(SOURCE EXCERPT)

..............................

20 Lecture 11 - 2019
Flat distributions have the highest entropy and have many more ways that they can be realized
20.1 Maximum entropy
Distribution with the largest entropy is the distribution most consistent with stated assumptions
For parameters: helps understand priors. What are the constraints that make a prior reasonable?
For observations: way to understand likelihood
Solving for the posterior = getting the distribution that is as flat as possible and consistent with data within constraints
Highest entropy answer = distance to the truth is smaller
20.2 Generalized linear model
Connect linear model to outcome variable
- Pick outcome distribution
- Model its parameter using links to linear models
- Compute posterior
Extends to multivariate relationships and non-linear responses
Building blocks of multilevel models
Very common and widely applicable
20.2.1 Picking a distribution
Mostly exponential family because all are maximum entropy interpretations and arise from natural processes
Do not pick by looking at a histogram - no way an aggregate histogram of outcomes unconditional on something else is going to have a relevant distribution
Just use principles.

- Exponential: non negative real. Lambda is a rate and the mean is 1/lambda
- Binomial: count events emerging from an exponential distribution
- Poisson: count events, low rate
- Gamma: sum of exponential
- Normal: gamma with large mean
Tide prediction machine - complex “parameters” at the bottom. “Can understand models if you resist the urge to understand parameters”
20.2.2 Types of outcomes
Distances and durations
- Exponential
- Gamma
Counts
- Poisson
- Binomial
- Multinomial
- Geometry
Monsters
- Ranks, ordered categories
Mixtures
- Beta binomial
- Gamma-poisson
- Etc
20.2.3 Model parameters with a link function
Yi ~ Normal(mu, sigma)
mu ~ alpha + beta * X
Linear regressions and only linear regressions have the same scientific units for both the outcome variable and parameters for the mean
Another example - binomial
Count: Y ~ Binomial(N, p) (unit is count of something)
Probability: P ? alpha + beta * X (unit less)

..............................

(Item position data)

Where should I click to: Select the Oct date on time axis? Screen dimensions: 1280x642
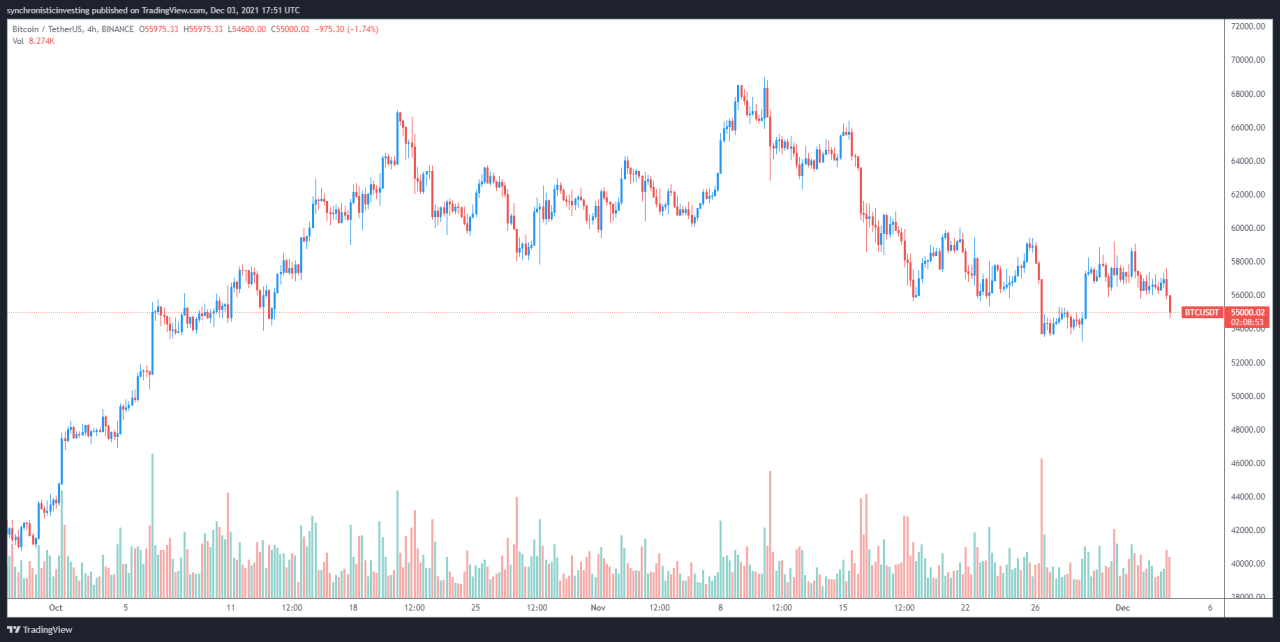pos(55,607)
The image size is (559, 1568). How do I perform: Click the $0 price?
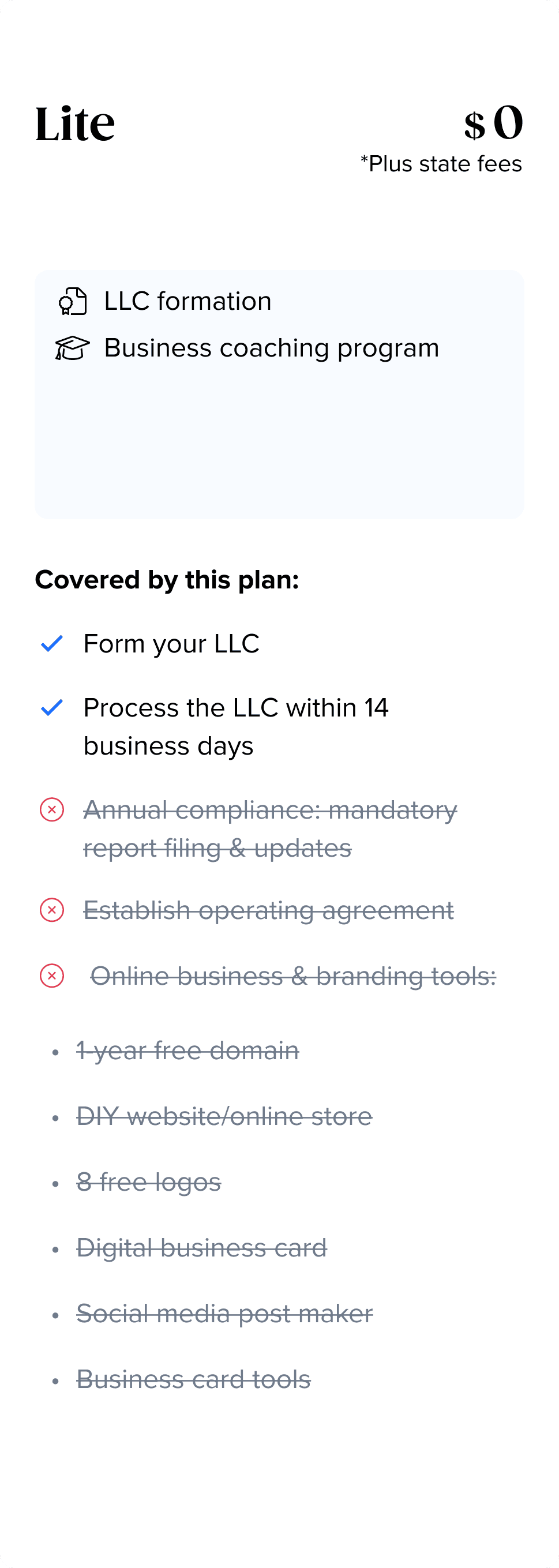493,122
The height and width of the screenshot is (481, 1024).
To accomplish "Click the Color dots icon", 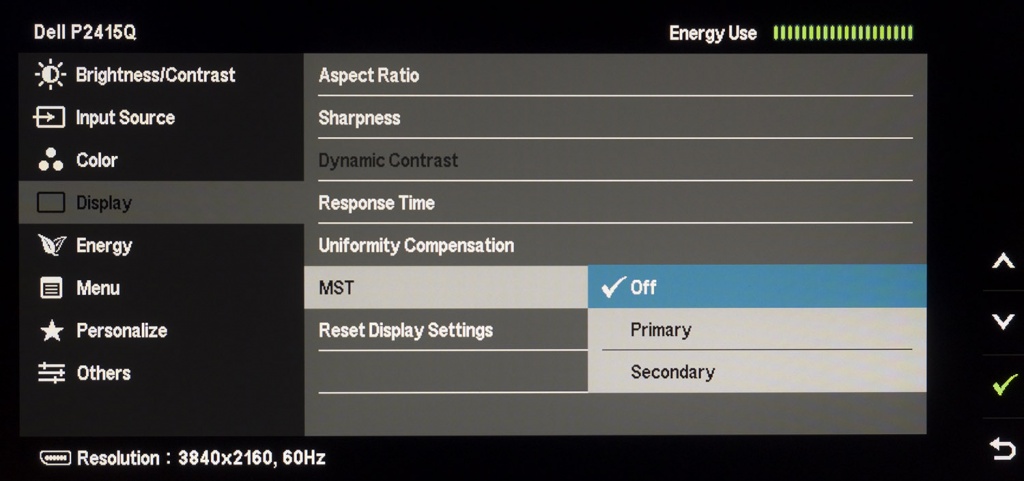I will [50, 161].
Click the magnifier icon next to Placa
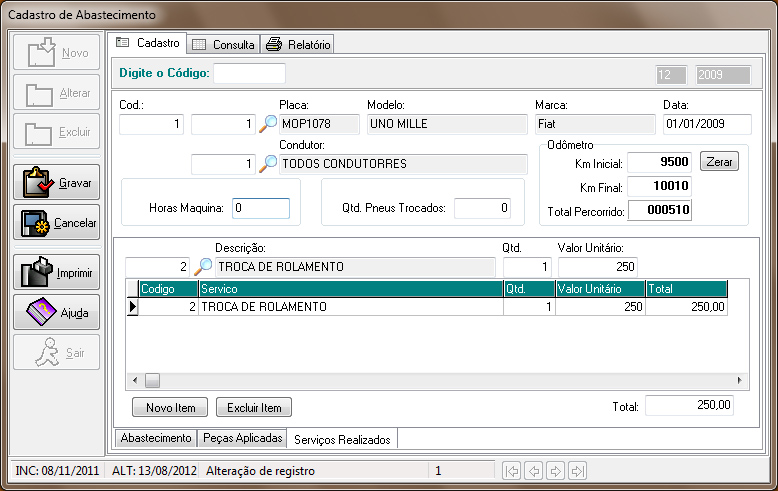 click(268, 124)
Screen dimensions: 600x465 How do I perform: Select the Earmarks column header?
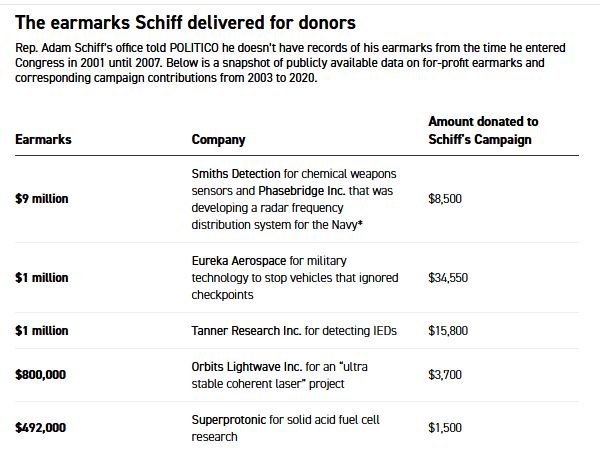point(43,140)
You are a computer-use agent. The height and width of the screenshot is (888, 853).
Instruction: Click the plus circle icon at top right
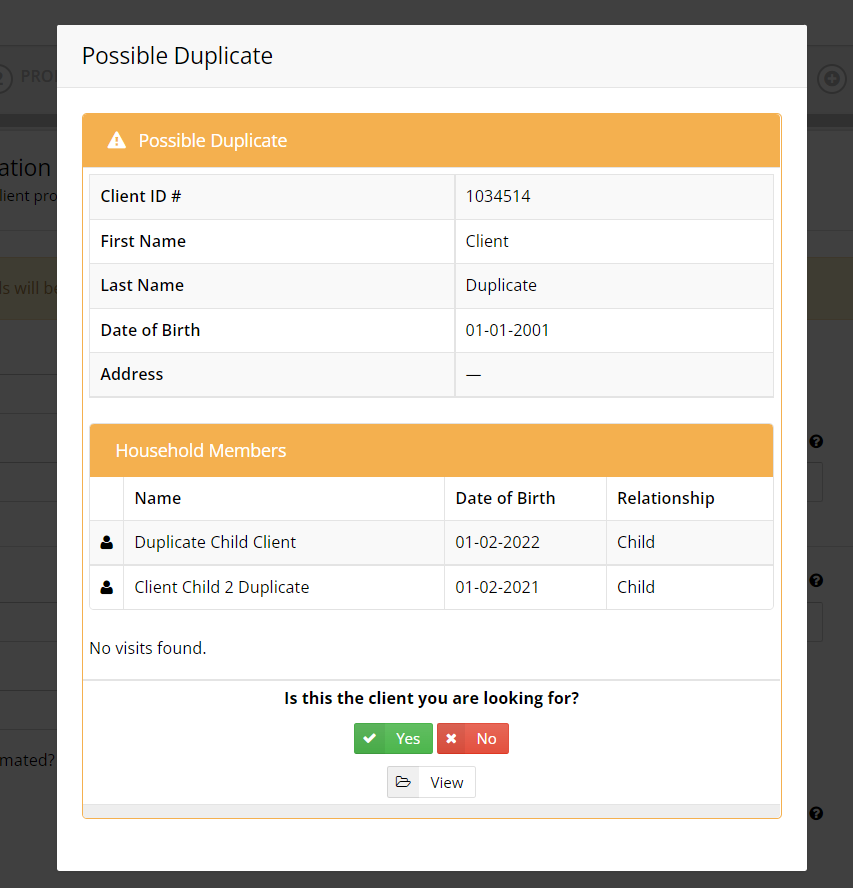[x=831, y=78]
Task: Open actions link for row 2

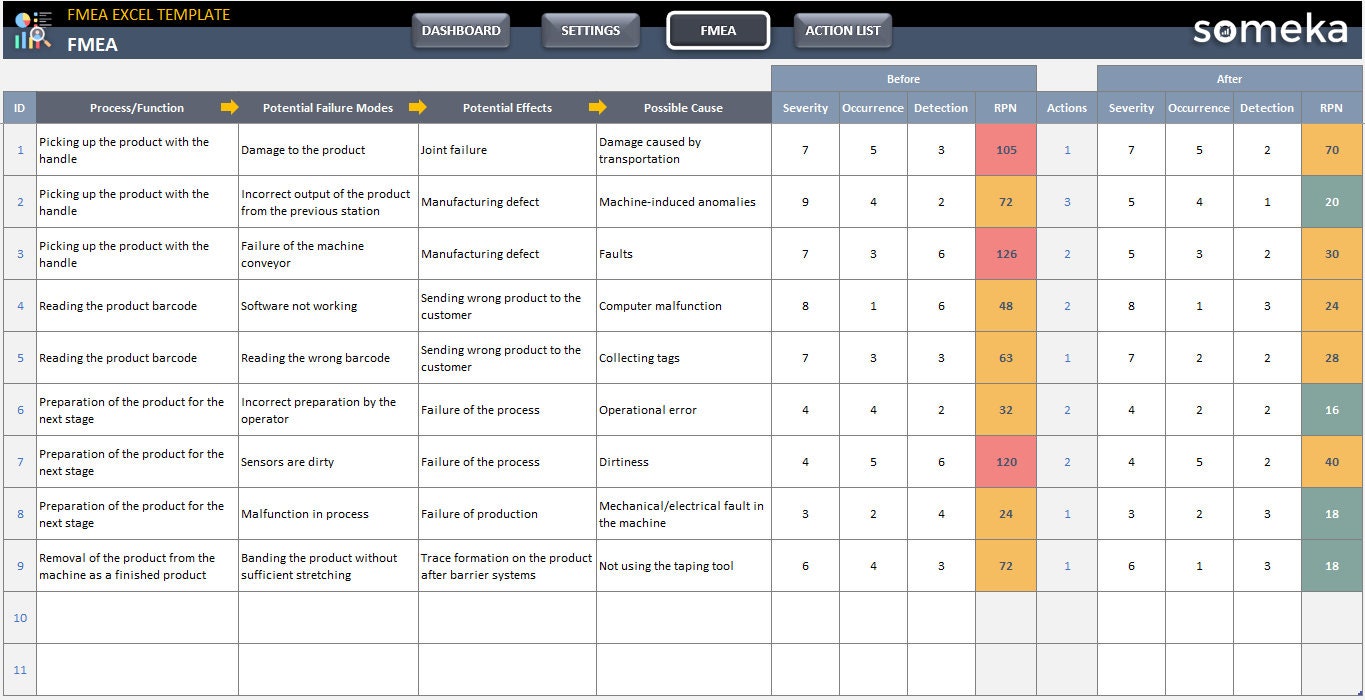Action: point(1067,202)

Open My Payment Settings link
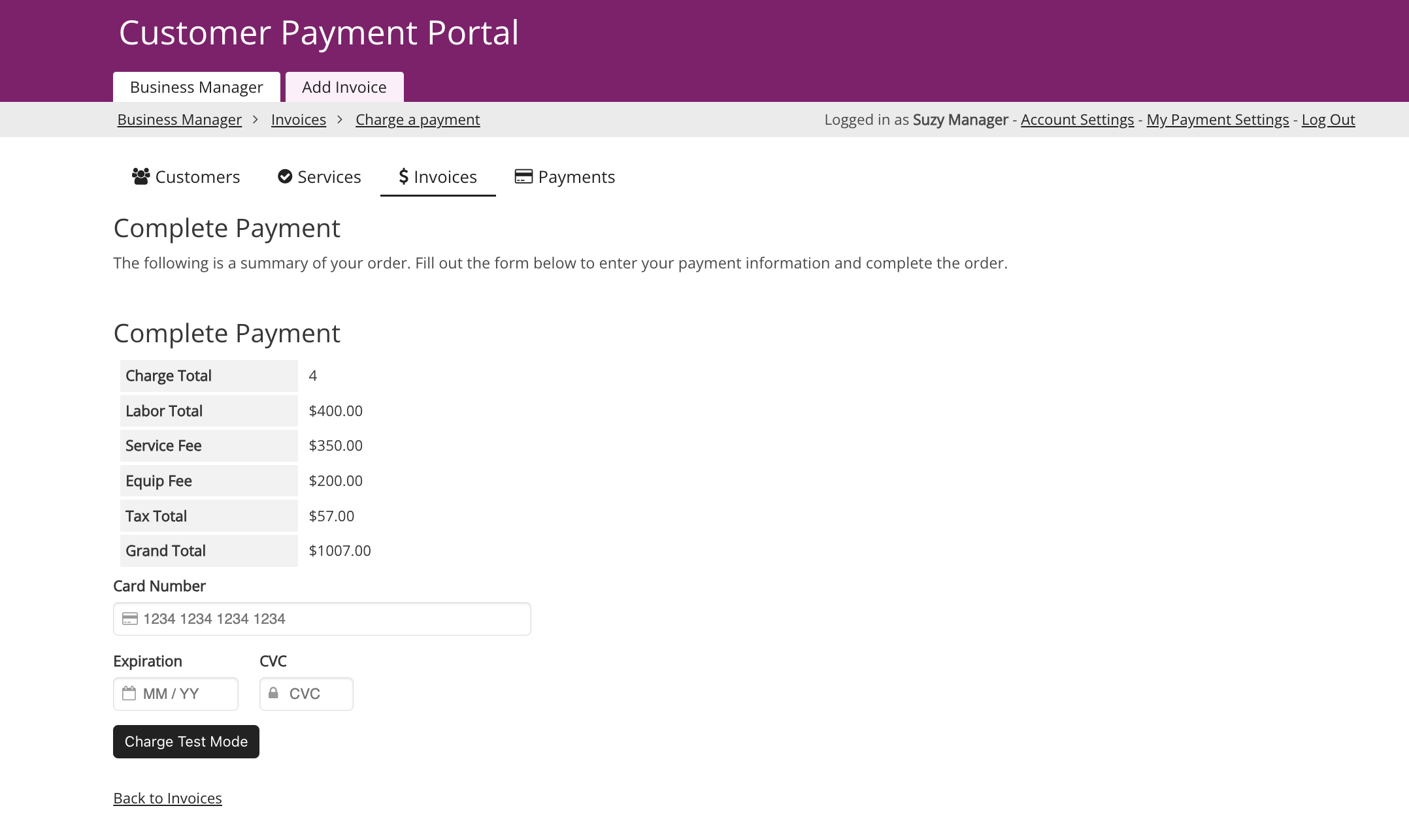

..............................

(REQUIRED TASKS)
(a) List the entries that appear under the heading "Counts" in the lecture notes.
(b) Print the passage of the lecture notes starting at "mu ~ alpha +" and ending at "count of something)".

(TASK-BY-TASK RESULTS)
(a)
- Poisson
- Binomial
- Multinomial
- Geometry

(b)
mu ~ alpha + beta * X
Linear regressions and only linear regressions have the same scientific units for both the outcome variable and parameters for the mean
Another example - binomial
Count: Y ~ Binomial(N, p) (unit is count of something)